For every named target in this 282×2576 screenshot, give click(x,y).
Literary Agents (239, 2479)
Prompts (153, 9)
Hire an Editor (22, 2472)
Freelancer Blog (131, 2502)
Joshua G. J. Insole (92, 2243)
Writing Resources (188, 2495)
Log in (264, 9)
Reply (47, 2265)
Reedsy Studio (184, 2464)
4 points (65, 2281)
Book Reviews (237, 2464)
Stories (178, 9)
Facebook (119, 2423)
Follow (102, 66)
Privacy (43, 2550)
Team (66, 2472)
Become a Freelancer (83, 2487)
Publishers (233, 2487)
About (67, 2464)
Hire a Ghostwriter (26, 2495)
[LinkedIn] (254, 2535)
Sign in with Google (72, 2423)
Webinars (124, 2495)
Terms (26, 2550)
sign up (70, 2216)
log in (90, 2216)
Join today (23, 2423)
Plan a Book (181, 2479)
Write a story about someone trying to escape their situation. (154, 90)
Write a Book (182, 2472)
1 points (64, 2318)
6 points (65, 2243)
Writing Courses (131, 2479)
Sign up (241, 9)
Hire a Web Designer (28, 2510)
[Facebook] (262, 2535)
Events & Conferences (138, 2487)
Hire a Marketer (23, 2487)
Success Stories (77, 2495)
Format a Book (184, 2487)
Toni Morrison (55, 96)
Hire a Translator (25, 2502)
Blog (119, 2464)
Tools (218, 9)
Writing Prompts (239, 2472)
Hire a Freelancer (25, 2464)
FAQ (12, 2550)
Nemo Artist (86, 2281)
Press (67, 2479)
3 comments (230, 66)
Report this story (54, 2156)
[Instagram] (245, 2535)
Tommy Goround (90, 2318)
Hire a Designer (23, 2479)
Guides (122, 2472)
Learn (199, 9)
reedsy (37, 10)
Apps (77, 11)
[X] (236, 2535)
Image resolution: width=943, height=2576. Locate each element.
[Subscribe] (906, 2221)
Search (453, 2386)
----------
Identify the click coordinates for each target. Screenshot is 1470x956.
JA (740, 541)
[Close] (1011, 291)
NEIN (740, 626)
----------
(ACTION ITEM): The required answer is the exact run of lines above starting at the line with "Hire a Web Designer (28, 2510)" and ending at the line with "Search (453, 2386)", with both ends present.

(ANSWER TO THE PROBLEM):
Hire a Web Designer (28, 2510)
[Facebook] (262, 2535)
Events & Conferences (138, 2487)
Hire a Marketer (23, 2487)
Success Stories (77, 2495)
Format a Book (184, 2487)
Toni Morrison (55, 96)
Hire a Translator (25, 2502)
Blog (119, 2464)
Tools (218, 9)
Writing Prompts (239, 2472)
Hire a Freelancer (25, 2464)
FAQ (12, 2550)
Nemo Artist (86, 2281)
Press (67, 2479)
3 comments (230, 66)
Report this story (54, 2156)
[Instagram] (245, 2535)
Tommy Goround (90, 2318)
Hire a Designer (23, 2479)
Guides (122, 2472)
Learn (199, 9)
reedsy (37, 10)
Apps (77, 11)
[X] (236, 2535)
Image resolution: width=943, height=2576. Locate each element.
[Subscribe] (906, 2221)
Search (453, 2386)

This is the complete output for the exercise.